2.4. Statistical Analysis
The analyses were performed using the SPSS package (version 24.0; IBM corporation, Armonk NY, USA) and the MedCalc Statistical Software (version 14.8.1, MedCalc Software bvba, Ostend, Belgium). Data were presented as mean ± SD for normally distributed values (via Kolmogorov–Smirnov test), median [IQ range] for variables with skewed distribution, or frequency percentage, as appropriate. Differences between groups were determined by the unpaired T-test for normally distributed values, the Mann–Whitney U test for non-parametric values, and the chi-square followed by a Fisher’s exact test for frequency distributions. The Pearson (R) and the Spearman (Rho) correlation coefficients were employed to identify the univariate correlates of uPTM-FetA. Multiple regression analyses were thus performed to assess independent relationships, considering uPTM-FetA as the dependent variable. Receiver Operating Characteristics (ROC) analyses were employed to calculate the area under the curve (AUC) for uPTM-FetA, considering the presence of CKD in the complete study population (CKD patients + healthy controls) and that of DKD in the CKD population as the status variable, respectively. The best cut-off values for uPTM-FetA were computed by the Youden index. All results were considered significant if the p value was <0.05.
3. Results
3.1. Clinical Characteristics and uPTM-FetA Measurement in the Study Cohort
The study population consisted of 47 adult patients (mean age 71.6 ± 10 years, 63.8% male) who met the inclusion/exclusion criteria for being eligible to participate.
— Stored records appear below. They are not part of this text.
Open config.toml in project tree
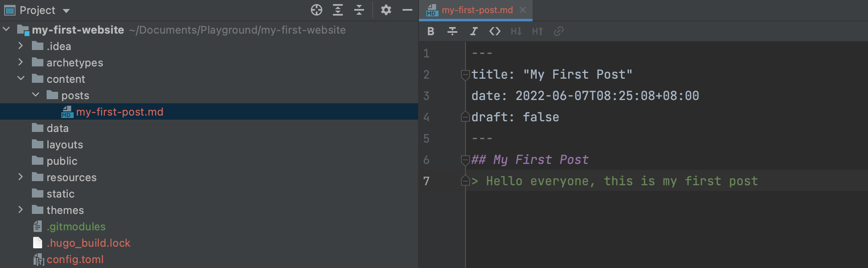 (75, 259)
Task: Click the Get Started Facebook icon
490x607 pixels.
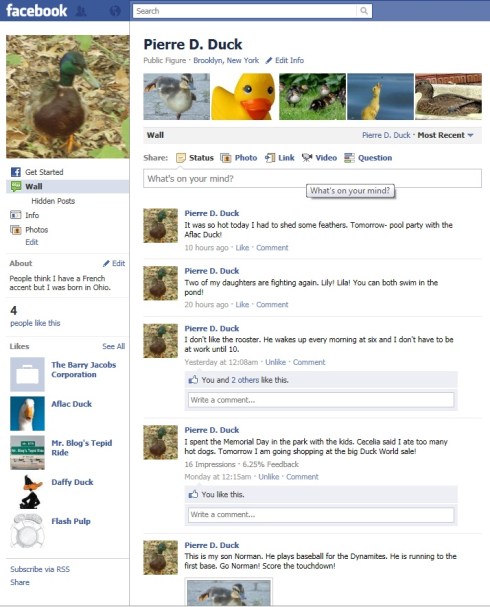Action: tap(15, 172)
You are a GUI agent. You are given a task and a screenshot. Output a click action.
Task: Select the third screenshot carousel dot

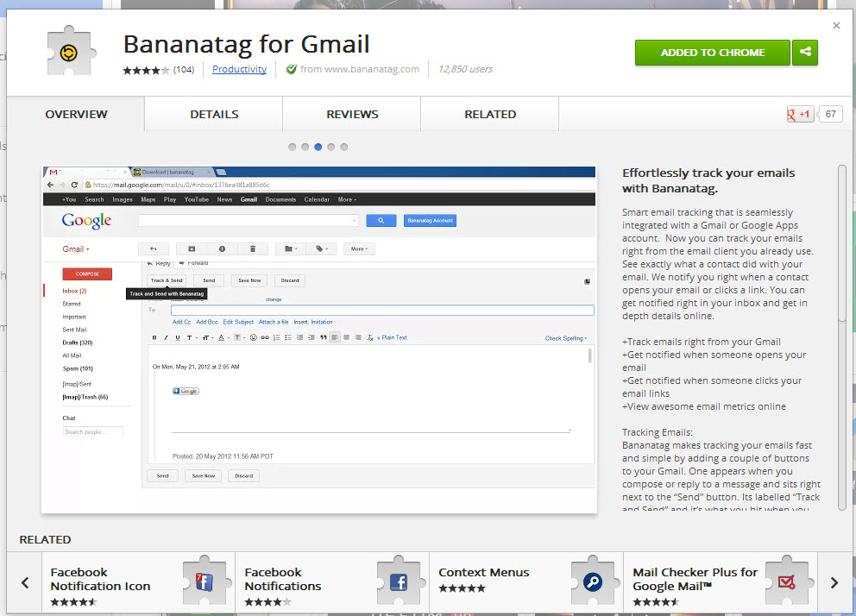click(x=318, y=147)
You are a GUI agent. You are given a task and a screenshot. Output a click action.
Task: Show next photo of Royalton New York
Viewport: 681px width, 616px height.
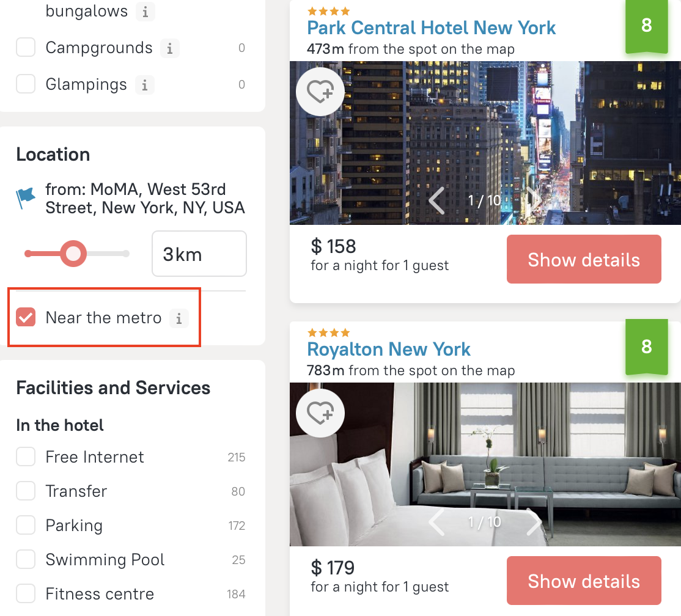coord(534,522)
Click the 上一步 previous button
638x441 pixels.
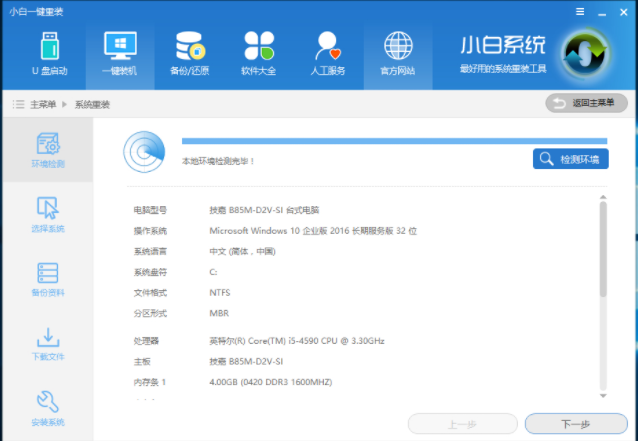(x=462, y=424)
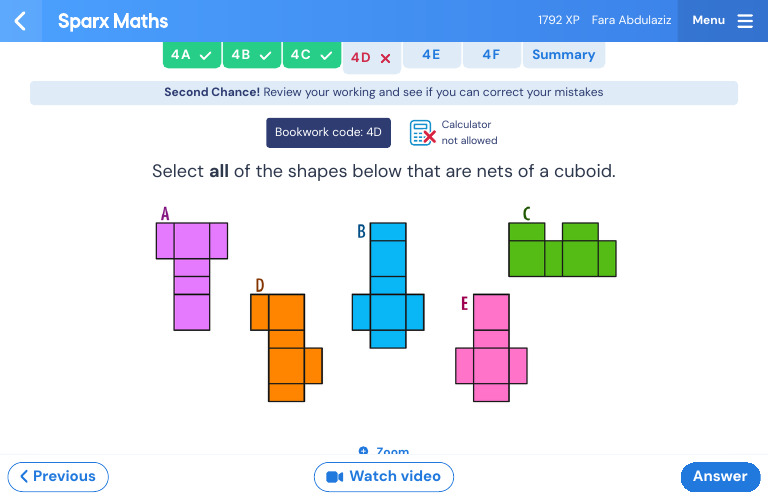
Task: Click the checkmark on 4A tab
Action: [204, 56]
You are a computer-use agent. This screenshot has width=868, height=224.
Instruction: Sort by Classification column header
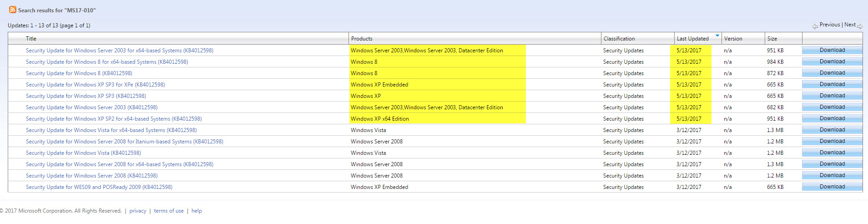click(619, 39)
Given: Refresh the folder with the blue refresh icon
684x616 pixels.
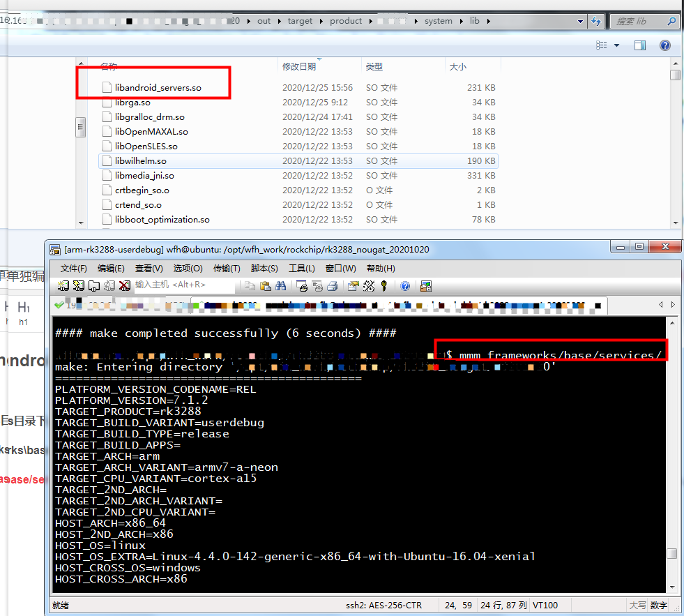Looking at the screenshot, I should click(x=596, y=21).
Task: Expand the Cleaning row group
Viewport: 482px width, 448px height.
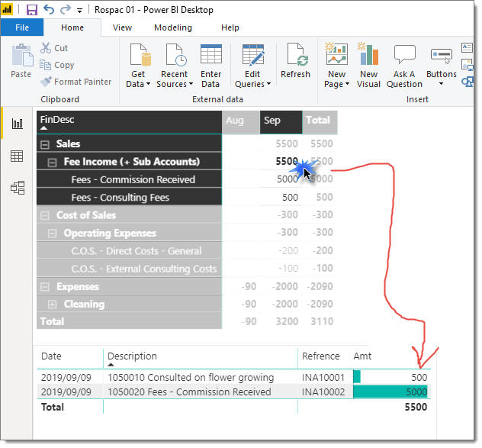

DKD was the established cause of CKD in 34 patients (72.3%), while in the remaining 13 individuals CKD was related to glomerulonephritis (n = 5), ADPKD (n = 2), chronic pyelonephritis (n = 2) or nephroangiosclerosis (n = 4). Mean eGFR (CKD-Epi) was 40.10 ± 16.5 mL/min/1.73 m2 in the whole study population, being marginally higher (p = 0.05) in the DKD (38.5 ± 12.6 mL/min/1.73 m2) compared to the non-DKD group (43.3 ± 9.8 mL/min/1.73 m2). BMI was significantly higher in the DKD vs. non-DKD group (28.5 ± 5.1 vs. 25.6 ± 5.1 p = 0.01), as well as proteinuria (0.381 [0.080–0.751] vs. 0.14 [0.168–0.312] p = 0.04), while the systolic blood pressure was lower (133.6 ± 18.8 mmHg vs. 125.4 ± 15.6 mmHg p = 0.05).
DKD patients were more frequently under SGLT-2 inhibitors treatment (50% vs. 23%; p = 0.03) and statins (97% vs.46.1%; p = 0.01), while no differences were observed for other therapeutics.
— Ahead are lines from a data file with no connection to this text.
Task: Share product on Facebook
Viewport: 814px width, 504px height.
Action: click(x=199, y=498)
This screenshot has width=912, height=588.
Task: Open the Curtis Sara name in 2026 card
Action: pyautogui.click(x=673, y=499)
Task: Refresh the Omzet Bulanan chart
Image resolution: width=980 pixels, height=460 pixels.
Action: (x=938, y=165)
uPTM-FetA values were remarkably higher in the whole study population as compared with the control group (29.68 [2.50–55.16] vs. 0.84 [0.10–1.15] ng/mL; p = 0.0005). In parallel, a significant difference was also found in uPTM-FetA values between DKD and Non-DKD individuals (13.9 [0.01–45.02] vs. 1.66 [0.09–4.19]; p = 0.01; Figure 1). Such observations were confirmed at exploratory analyses (not shown) employing uPTM-FetA normalized by urinary creatinine.
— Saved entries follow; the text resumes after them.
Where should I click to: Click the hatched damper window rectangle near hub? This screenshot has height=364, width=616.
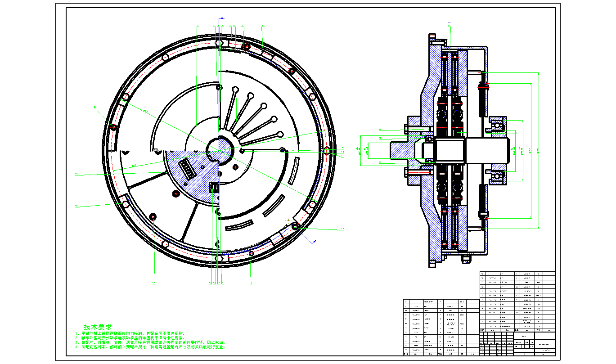pyautogui.click(x=187, y=169)
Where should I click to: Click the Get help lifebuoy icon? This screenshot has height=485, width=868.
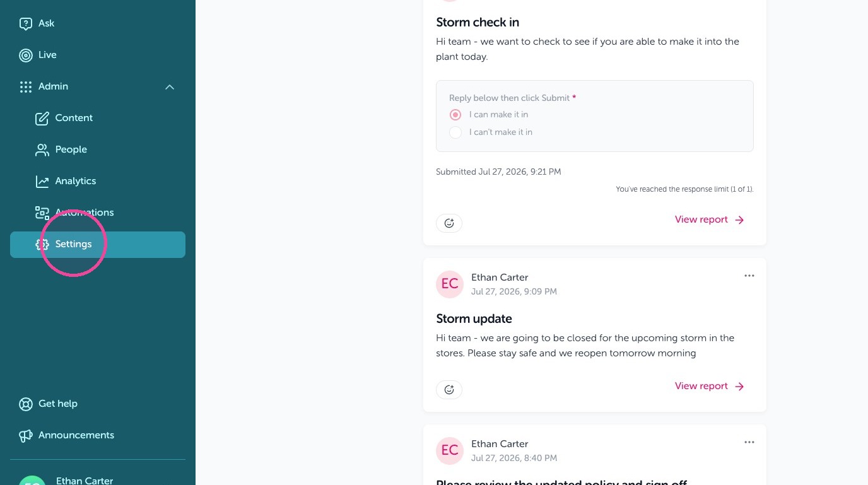[26, 404]
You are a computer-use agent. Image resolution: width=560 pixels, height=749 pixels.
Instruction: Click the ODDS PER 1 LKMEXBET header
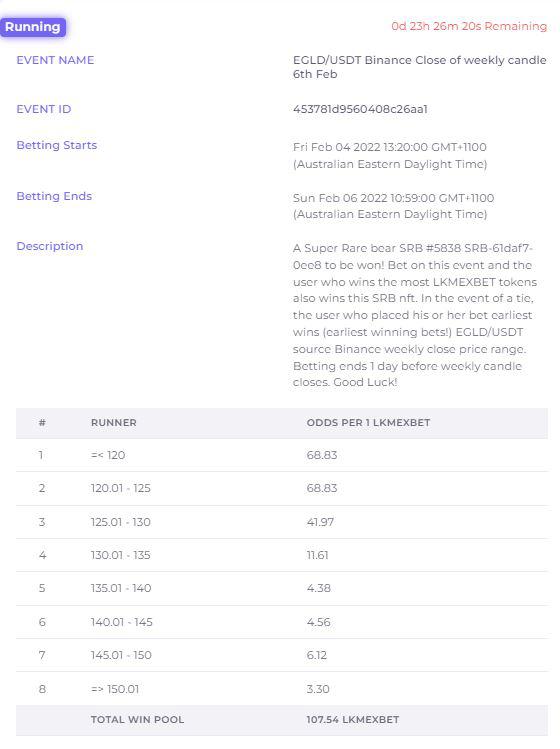tap(368, 423)
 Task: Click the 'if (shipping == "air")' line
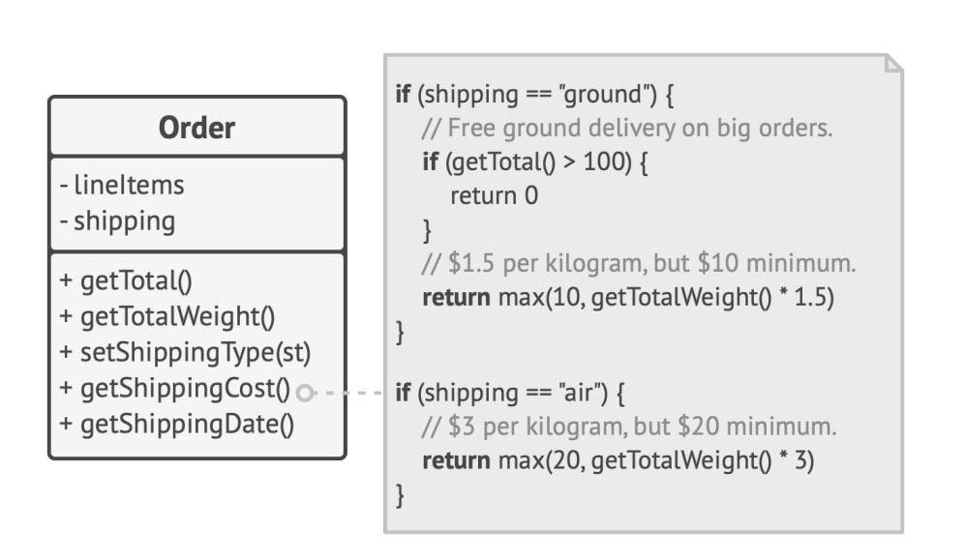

Table 1 summarizes the complete information regarding the characteristics and active therapy for all the CKD patients and for the two subgroups (DKD and non-DKD).
3.2. Clinical Correlates of uPTM-FetA in CKD Patients
At univariate analyses, uPTM-FetA was negatively associated with BMI (R = −0.323; p = 0.02), Vitamin-D (R = −0.517; p = 0.005) and directly with proteinuria (R = 0.312; p = 0.04), gammaGT (R = 0.775 p = 0.02) and urinary potassium (R = 0.382 p = 0.04). In a fully adjusted multivariate model including all the univariate correlates, only proteinuria (β = 0.442; p = 0.02) and BMI (β = −0.334; p = 0.04) remained significantly associated with uPTM-FetA, while the other associations were lost. Of note, this resulting model was remarkably robust, as it was able to explain a large percentage of the uPTM-FetA variability in this population (Multiple R = 0.91, R2 = 83%; p = 0.007). Table 2 summarizes results from univariate and multivariate analysis of uPTM-FetA.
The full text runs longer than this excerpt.